Paul Tautges writes: the heart that has been forgiven much loves much. When we forget God’s grace, our hearts become proud, and we who have been forgiven much may act like one who believes he has been forgiven little. That is the diagnosis of an unmerciful heart. Not meanness. Memory failure.
It is possible to receive enormous grace and live as though you received very little. The unmerciful servant in the parable was not a villain from the beginning. He was a desperate man who had received an extraordinary gift – and then walked out of the room and promptly forgot it. The gift did not change him because he did not carry it with him. He received it and moved on.
Spiritual forgetfulness is one of the quiet crises of the Christian life. We receive forgiveness, grace, mercy, patience – and then the ordinariness of the day absorbs all of it, and we are left with nothing to draw from when someone else needs what we have been given. The disciplines of remembrance are not optional for the merciful life: the Lord’s Table, prayer, the reading of Scripture, confession — these are the practices that keep the memory of grace alive.

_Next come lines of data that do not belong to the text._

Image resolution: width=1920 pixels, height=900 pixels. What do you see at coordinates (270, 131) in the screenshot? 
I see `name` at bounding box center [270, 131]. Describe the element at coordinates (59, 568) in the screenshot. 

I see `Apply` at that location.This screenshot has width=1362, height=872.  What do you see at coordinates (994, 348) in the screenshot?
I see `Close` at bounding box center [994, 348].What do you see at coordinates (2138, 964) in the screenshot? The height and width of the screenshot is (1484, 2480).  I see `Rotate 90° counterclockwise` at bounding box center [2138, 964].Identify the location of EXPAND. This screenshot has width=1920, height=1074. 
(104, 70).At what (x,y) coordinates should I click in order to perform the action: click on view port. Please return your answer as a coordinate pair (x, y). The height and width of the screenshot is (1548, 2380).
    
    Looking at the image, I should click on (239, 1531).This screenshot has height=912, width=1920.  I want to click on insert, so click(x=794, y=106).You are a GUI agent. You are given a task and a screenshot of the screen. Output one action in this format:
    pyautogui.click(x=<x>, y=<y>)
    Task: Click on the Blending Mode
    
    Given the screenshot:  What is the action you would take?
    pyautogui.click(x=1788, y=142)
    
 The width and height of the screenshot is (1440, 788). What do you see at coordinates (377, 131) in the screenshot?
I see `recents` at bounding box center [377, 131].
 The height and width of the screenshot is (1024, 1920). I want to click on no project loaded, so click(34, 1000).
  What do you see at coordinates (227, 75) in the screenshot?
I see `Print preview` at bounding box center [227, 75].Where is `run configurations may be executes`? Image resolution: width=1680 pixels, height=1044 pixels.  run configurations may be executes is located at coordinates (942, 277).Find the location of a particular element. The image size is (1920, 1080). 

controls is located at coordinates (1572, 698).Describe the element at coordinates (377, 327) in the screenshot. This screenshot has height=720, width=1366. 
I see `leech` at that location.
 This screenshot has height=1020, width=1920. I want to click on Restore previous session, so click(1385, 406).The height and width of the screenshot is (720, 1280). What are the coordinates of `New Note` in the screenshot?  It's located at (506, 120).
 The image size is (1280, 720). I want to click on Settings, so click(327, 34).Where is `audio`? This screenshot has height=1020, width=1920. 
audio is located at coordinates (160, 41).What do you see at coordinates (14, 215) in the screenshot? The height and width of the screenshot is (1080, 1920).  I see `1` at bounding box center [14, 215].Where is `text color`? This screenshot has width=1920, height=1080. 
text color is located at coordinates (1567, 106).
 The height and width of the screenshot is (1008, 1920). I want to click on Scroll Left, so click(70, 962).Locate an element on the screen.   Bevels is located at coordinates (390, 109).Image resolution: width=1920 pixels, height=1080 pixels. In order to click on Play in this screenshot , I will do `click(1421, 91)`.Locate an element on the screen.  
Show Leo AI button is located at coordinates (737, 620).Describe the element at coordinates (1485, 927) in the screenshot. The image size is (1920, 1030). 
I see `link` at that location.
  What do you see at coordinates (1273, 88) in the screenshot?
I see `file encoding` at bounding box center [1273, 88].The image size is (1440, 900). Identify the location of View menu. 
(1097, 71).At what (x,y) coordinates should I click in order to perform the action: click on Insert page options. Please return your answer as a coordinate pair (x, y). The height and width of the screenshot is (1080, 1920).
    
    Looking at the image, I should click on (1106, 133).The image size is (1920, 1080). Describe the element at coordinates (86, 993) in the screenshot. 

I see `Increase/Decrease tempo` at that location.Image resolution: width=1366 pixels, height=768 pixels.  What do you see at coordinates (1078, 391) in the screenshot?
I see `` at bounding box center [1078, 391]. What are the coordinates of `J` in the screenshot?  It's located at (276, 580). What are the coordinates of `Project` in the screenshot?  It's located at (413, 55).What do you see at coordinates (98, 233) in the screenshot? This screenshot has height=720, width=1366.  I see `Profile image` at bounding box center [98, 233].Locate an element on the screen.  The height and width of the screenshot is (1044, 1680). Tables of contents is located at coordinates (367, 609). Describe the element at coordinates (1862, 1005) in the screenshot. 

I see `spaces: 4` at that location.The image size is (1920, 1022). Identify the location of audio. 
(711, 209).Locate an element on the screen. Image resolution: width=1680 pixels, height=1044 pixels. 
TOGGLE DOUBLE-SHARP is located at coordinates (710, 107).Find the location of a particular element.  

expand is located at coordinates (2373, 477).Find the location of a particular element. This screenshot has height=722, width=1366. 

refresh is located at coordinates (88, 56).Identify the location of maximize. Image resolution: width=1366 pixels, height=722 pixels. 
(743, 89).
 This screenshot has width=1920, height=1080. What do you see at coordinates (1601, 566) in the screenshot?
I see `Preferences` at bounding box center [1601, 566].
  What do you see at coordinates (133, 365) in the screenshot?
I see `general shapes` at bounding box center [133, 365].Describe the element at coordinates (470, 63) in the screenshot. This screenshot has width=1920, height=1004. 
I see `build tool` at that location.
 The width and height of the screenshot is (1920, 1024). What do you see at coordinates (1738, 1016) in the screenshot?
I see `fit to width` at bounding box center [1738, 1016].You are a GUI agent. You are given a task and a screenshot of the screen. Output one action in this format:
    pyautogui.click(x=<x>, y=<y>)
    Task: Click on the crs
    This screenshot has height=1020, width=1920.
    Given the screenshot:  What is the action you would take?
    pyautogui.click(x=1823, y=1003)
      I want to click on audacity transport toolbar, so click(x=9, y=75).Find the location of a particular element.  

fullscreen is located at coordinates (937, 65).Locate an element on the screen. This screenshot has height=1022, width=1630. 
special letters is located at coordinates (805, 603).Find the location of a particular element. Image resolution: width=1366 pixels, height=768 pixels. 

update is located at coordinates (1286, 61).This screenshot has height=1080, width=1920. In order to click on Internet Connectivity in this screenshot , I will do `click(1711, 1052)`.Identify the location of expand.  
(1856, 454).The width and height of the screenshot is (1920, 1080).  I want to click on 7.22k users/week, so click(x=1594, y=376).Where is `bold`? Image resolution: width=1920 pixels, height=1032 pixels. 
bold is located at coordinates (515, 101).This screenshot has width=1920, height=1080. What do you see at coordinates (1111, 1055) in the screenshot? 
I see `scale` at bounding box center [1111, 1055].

The sermon connected the first beatitude to the fifth for this reason: the poor in spirit become merciful. When you know your spiritual poverty – when you have not forgotten what you cost God — you see the weakness and sin of others differently. You do not condescend. You do not ask how they could possibly do that. You know the answer. You know the same soil is in you. And that knowledge softens the heart in the direction of mercy.